Panthera - [Deceased] Panthera is Carnassial's hunting partner and mate. After she discovers a kill made by Carnassial, she keeps his secret, although he is found out, anyway. Eventually, she also discovers a taste for meat, and she joins Carnassial. She reveals to him in the Saurian cave that she is pregnant with his kittens. She is attacked by a proto-owl soon after departing from the main prowl, but is saved by Carnassial. At the end, she is pried from Carnassial by a young Saurian.
Patriofelis - [Deceased] Patriofelis is the felid leader and very old. He banishes Carnassial from his prowl and is later carried off by a proto-owl while confronting Carnassial's rogue prowl.
Miacis - [Deceased] Miacis is another strong felid who brought a group of felids to Carnassial and told him they, too, craved meat as he did. She would've been Carnassial's mate if she wasn't dead and if Panthera stayed with Patriofelis.

Others
Teryx - A bird that Dusk meets on the island.  They develop an uneasy relationship founded mostly from curiosity toward one another.  He warns Dusk of Carnassial's barbaric prowl, in spite of how the other birds hate Dusk for his ability to fly.
Danian - Leader of the hyaenodons. He is a strong leader and cares for his pack. He forms an alliance with Carnassial's prowl to team up against the saurians.
Adapis - Leader of a clan of tree runners. He is a clever tree runner, but also very selfish and underhanded. He has an unsteady alliance with a diatryma that is wounded on one of its legs, so it cannot successfully chase down prey.
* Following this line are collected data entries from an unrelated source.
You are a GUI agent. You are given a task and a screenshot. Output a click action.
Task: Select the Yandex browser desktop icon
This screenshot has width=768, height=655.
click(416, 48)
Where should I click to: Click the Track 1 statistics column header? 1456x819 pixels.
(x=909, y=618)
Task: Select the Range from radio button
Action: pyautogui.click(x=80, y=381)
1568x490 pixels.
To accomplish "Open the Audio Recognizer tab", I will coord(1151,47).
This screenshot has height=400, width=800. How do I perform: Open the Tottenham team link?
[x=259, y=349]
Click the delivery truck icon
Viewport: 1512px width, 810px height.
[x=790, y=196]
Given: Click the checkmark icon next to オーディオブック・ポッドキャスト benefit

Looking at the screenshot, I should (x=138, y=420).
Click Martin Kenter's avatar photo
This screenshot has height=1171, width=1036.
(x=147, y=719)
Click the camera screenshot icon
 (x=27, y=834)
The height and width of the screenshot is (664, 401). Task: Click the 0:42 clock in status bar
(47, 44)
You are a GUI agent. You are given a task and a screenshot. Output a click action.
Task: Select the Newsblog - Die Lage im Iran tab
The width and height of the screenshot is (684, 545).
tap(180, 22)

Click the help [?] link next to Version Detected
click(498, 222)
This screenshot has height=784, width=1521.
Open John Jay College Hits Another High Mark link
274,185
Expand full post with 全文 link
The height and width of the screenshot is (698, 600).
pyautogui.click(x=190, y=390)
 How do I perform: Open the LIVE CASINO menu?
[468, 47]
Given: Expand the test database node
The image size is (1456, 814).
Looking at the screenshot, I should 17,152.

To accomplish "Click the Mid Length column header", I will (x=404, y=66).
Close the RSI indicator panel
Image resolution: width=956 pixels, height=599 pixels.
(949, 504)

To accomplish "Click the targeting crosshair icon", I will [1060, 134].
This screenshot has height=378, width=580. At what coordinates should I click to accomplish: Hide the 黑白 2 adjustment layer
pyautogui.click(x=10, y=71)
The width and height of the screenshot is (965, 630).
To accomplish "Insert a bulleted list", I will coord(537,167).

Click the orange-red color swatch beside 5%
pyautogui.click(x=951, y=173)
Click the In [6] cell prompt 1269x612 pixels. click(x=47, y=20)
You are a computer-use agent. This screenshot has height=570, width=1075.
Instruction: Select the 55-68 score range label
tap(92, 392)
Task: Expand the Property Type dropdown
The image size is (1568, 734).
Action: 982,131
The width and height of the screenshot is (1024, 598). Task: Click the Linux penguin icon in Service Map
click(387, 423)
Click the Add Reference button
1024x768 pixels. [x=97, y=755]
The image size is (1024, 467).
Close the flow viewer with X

She must have Adapis bring her food or she will starve; in return, she protects Adapis' clan from any danger. Adapis tries feeding Icaron's group to the diatryma, but fails because of Dusk's brave actions that save many of the Chiropters. The enraged diatryma still demands a feast, and it is implied that tree runners - possibly including Adapis himself - would be offered in compensation.

Species

In Darkwing, animal species are often referred by their taxonomic clade name, rather than their own, which makes it difficult to know exactly what species each creature is. Where the species name is not known, they are listed under the name that they had in the book. The creatures are listed in the order of their appearance. The chiropters are fictional; a hypothetical species intended to represent a primitive bat.

Chiropter
Prehistoric Birds
Quetzalcoatlus (referred to as "Quetzals")
Miacis (referred to as "Felids")
Paramys
Prehistoric Owls
Alphadon
Prehistoric Primates (referred to as "Tree-runners")
Gastornis (referred to as "Diatryma")
Crocodiles (referred to as "Swamp Saurians")
Phenacodus (referred to as "Equids")
Hyaenodon
Bisonalveus browni (referred to as "Soricid")
Giant Spiders
Theropod dinosaur (referred to as "Saurian")

Note
Although it's clear from the ending that there was more to come, no further prequels, to date, have been written.

Publication history
Darkwing was first released in Canada and the United States in August 2007. It was shortly followed with its release in the United Kingdom in May 2008. Below is the release details for the first edition hardback and paperback copies in these three publication regions.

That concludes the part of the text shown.